Green light, therefore, for spinach and chard, also perfect as sources of fiber, minerals and vitamins, but also for watercress and lettuce, burdock, rocket, chicory ...

"Adding a daily serving of green leafy vegetables to your diet can be an easy way to promote brain health," says study author Martha Clare Morris, a nutrition epidemiologist at Rush.

The study results suggest that people who ate green leafy vegetables had a slower rate of decline on memory and thinking skills than people who rarely or never ate them. The study results also suggest that older adults who ate at least one serving of green leafy vegetables were shown to be about 11 years younger of those who never or rarely ate vegetables.

The survey

The study enrolled volunteers who were already participating in the Rush Memory and Inving project, which was running in 1997 among residents of Chicago retirement communities and public housing estates. A “food frequency questionnaire” was added from 2004 to February 2013, completing 1.068 participants. Of these, 960 also received at least two cognitive assessments for cognitive change analysis.
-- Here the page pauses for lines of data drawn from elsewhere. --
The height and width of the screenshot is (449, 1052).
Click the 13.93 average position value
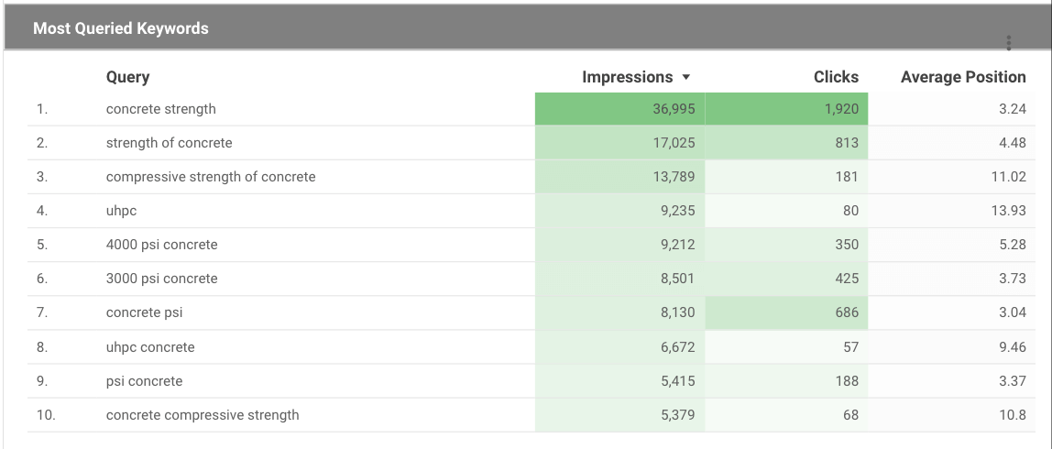pyautogui.click(x=1008, y=211)
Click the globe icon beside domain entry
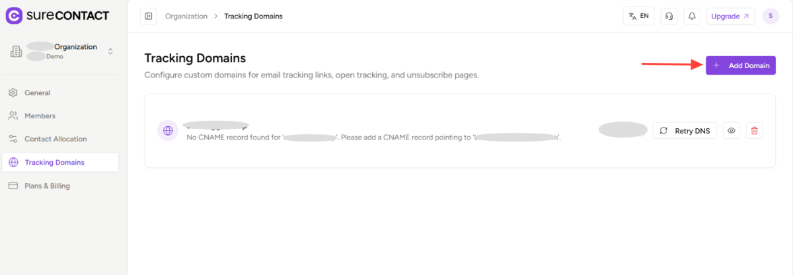The height and width of the screenshot is (275, 793). pyautogui.click(x=168, y=131)
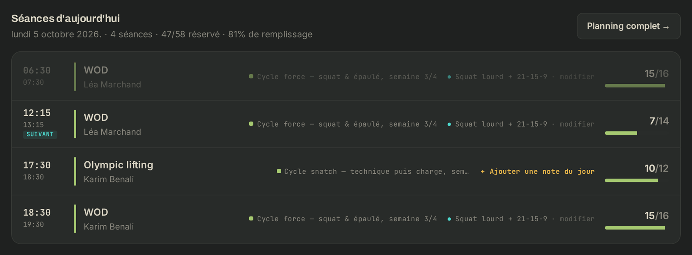Select coach Léa Marchand on the 06:30 row
This screenshot has width=692, height=255.
[112, 85]
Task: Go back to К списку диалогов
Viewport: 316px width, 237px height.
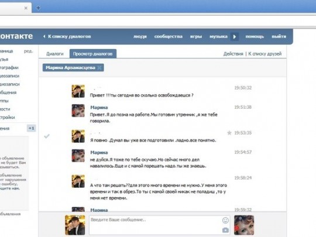Action: [67, 36]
These 960 people at the start of the study had a mean age of 81 and had no signs of dementia. The scholars tested their thinking and memory skills each year and were followed up for an average of 4,7 years. Participants also completed food frequency questionnaires, which assessed the frequency and number of servings of spinach; cabbage / kale / collard greens or a portion of salad / lettuce.


The study divided the participants into five groups based on how often they ate green leafy vegetables and then compared the cognitive ratings of those who ate the most (an average of about 1,3 servings per day) and those who ate. less (0,1 servings per day).

After several years of follow-up, the rate of decline for those who ate green leafy vegetables it was 0,05 slower than the rate for those who ate none. This difference was equivalent to about 11 years.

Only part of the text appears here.